As we study Galatians, God keeps talking to us about the gospel (the good news that Jesus gave himself for our sins so that sinners who trust in him can be made right with God). Why? Because the gospel remains the most important thing.
As crazy as things are right now, the gospel is still the most urgent topic we could think about together. It is the only solution to the sin beneath the headlines. It is the only way to get to the roots of the human condition. It is the only hope, the core of Christianity, and the absolute truth at the center of absolute truth. We can’t grip the gospel too tightly.
This week’s sermon adds another idea to the list of reasons we need to hold on to the gospel. Let’s start by reading the passage.
6 I am astonished that you are so quickly deserting him who called you in the grace of Christ and are turning to a different gospel— 7 not that there is another one, but there are some who trouble you and want to distort the gospel of Christ. 8 But even if we or an angel from heaven should preach to you a gospel contrary to the one we preached to you, let him be accursed. 9 As we have said before, so now I say again: If anyone is preaching to you a gospel contrary to the one you received, let him be accursed.
10 For am I now seeking the approval of man, or of God? Or am I trying to please man? If I were still trying to please man, I would not be a servant of Christ.
11 For I would have you know, brothers, that the gospel that was preached by me is not man’s gospel. 12 For I did not receive it from any man, nor was I taught it, but I received it through a revelation of Jesus Christ. (Galatians 1:6-12)
The Gospel Came from God, Not Man
We have the gospel because God gave it to the apostles to hand down to us in scripture. They didn’t discover it by their intelligence, logical deductions, or by using the scientific method. Einstein was not one of the 12 apostles. Neither was Sherlock Holmes or Isaac Newton. The only reason they had the gospel was because God chose to uncover it and show it to them.
Why is it significant that the gospel came from God and not man? It means man cannot change it.
There were people in the Galatian churches trying to add Jewish law to the gospel, claiming that one needed to trust in Jesus and follow the law of Moses in order to be made right with God. But Paul wouldn’t stand for it.
Paul had been an exemplary Jew before abandoning the law to trust in Jesus instead.
13 For you have heard of my former life in Judaism, how I persecuted the church of God violently and tried to destroy it. 14 And I was advancing in Judaism beyond many of my own age among my people, so extremely zealous was I for the traditions of my fathers. 15 But when he who had set me apart before I was born, and who called me by his grace, 16 was pleased to reveal his Son to me, in order that I might preach him among the Gentiles, I did not immediately consult with anyone; 17 nor did I go up to Jerusalem to those who were apostles before me, but I went away into Arabia, and returned again to Damascus. (Galatians 1:13-17)
Paul knew that the gospel didn’t come through man because no man had taught it to him.
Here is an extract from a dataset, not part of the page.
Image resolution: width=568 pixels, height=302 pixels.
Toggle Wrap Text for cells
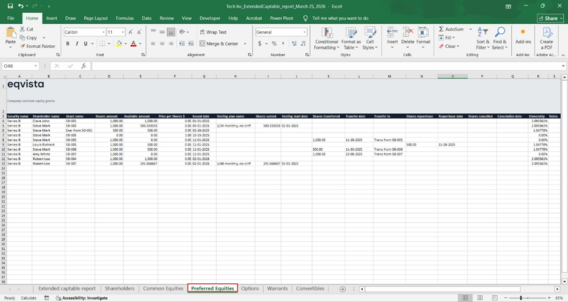point(213,32)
It did not come through his former adherence to Jewish laws and traditions. He didn’t even consult with other people after receiving the gospel. He didn’t need to because he had received the gospel directly from God. He had been set apart from the womb, called by grace, and sent to preach salvation through faith in Jesus.
Paul and the other apostles were just messengers, relaying the good news from God to people. To add to the gospel would be like mailman adding a postscript to a letter before putting it in the mailbox.
When then do Christians try to add to the gospel? I’ll offer two reasons:
1. We Believe Our Good Works Help Justify Us
Picture a good person and a bad person. Which one is closer to being right with God? Neither! Apart from faith in Jesus, all people are imperfect, unholy, sinful, and equally separated from God. Good works add nothing to our salvation.
We forget this all the time. That’s why we are prone to look down on non-Christians in their sin as if we’re better than they are. But we’re sinners too. The only difference is that God has mercifully and graciously forgiven us because of Jesus’ death on the cross.
Getting this wrong is also why many of us are insecure about our salvation. We worry that we’re not being good enough to maintain our justification with God. But our goodness contributes nothing to our salvation—it’s all and only Jesus.
2. We Find Faith Too Difficult
We try to add good works and religious activities to the gospel because we know how to do those things. We want trusting Jesus to be like joining a gym or stating a diet. We want to add Christianity to our other self-improvement efforts. But it’s way more dramatic than that.
As we continue to study Galatians, we’ll see that becoming a Christian involves dying to ourselves and living an entirely new life powered by faith in Jesus rather than ourselves. When one becomes a Christian, they don’t start having faith, they transfer their faith from themselves to their Savior.
This is why we have to work to remember the gospel together by regularly partaking of the Lord’s Supper. We need to stay in the gospel. We need to live in light of the gospel. We need to share the gospel with others.